When his twin brother is killed in a random mugging, disabled veteran Jake Sully (Worthington) is presented the opportunity to travel to the moon Pandora and take his place on an Avatar project, which allows him to remotely control a genetically engineered alien/human hybrid. The aliens in question are the tribal Na’vi: ten foot tall blue humanoids that share a symbiotic relationship with their planet.
While Pandora’s atmosphere is similar to Earth’s, its air is not breathable by human lungs, making the avatars the only method with which to study the Na’vi up close – the military forces on Earth want the valuable unobtainium that is under the Na’vi’s sacred Hometree, see. As Sully’s avatar is slowly accepted by the tree-dwellers, he quickly falls in love with Neytiri (Zoe Saldaña), which soon conflicts with his obligation to his own species.
You don’t have to be a Hollywood script surgeon to see where Avatar’s plot is heading; indeed the majority of the film’s problems stem from Cameron’s clumsily paced screenplay. While 20th Century Fox were willing to throw a rumoured $300mil on the project, it appears nobody had the guts to tell the self-proclaimed King of the World that his script needed some work. While the dialogue doesn’t quite reach Lucas’s depths of cringe-worthiness, several poorly defined characters and such horrendous sci-fi terms as “unobtainium” (the resource which humanity so desperately seeks) occasionally shake you out of what is an otherwise immersive experience.
But again, Cameron is no George Lucas. Whereas Lucas struggled to inject life into his CGI universe, resulting in unconvincing computer-generated characters and poorly staged battle sequences, Cameron’s skills as a director, if not writer, have adapted perfectly to Pandora’s virtual forests. For all its problems, Avatar truly delivers during its last 30 minutes, with a battle that is both epic and personal, and unlike the aforementioned Star Wars prequels, keeps track of its central characters despite its scale.
The human actors come second to Pandora itself, but there are some decent performances here. Sigourney Weaver’s botanist Grace is a Ripley for the green generation, while Sam Worthington’s crippled turncoat is not nearly as bland as others have written. Stephen Lang’s heavily scarred Colonel Miles Quaritch is both a highlight and a letdown; like something that stepped straight out of a 1980s Saturday morning cartoon, Quaritch is both mesmerising and yet so ridiculously plays to the testosterone-pumping villain stereotype, that the movie severely wants for an antagonist as three-dimensional as the luscious effects.
But it’s Zoe Saldaña as Na’vi love interest Neytiri that lingers in the memory longest.

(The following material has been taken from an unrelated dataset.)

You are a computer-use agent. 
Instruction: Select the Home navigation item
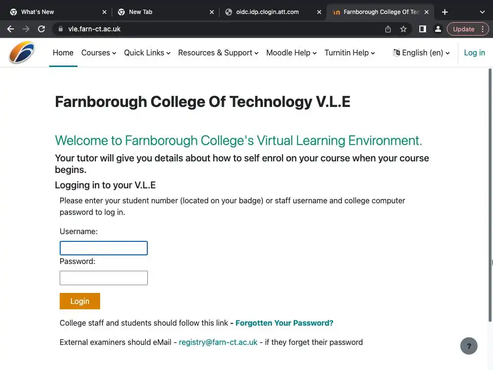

Using state of the art motion-capture technology, Saldaña’s animalistic expressions have been captured with a delicacy that even outdoes Andy Serkis’ work as Gollum. In true Cameron tradition, Neytiri is no damsel in distress either, matching Sully as a warrior during the immense finale.
Despite Avatar’s many flaws, it’s this assured direction that holds it together through the occasional awkward moment. At close to 3 hours, it rarely drags, and feels like the first genuine blockbuster spectacle since the Matrix wowed us in 1999. Whether Cameron’s hackneyed, effects-driven plot will stand up so well in 2D or on the small screen is another matter entirely. But Avatar was intended to be seen in 3D, and see it in 3D you must.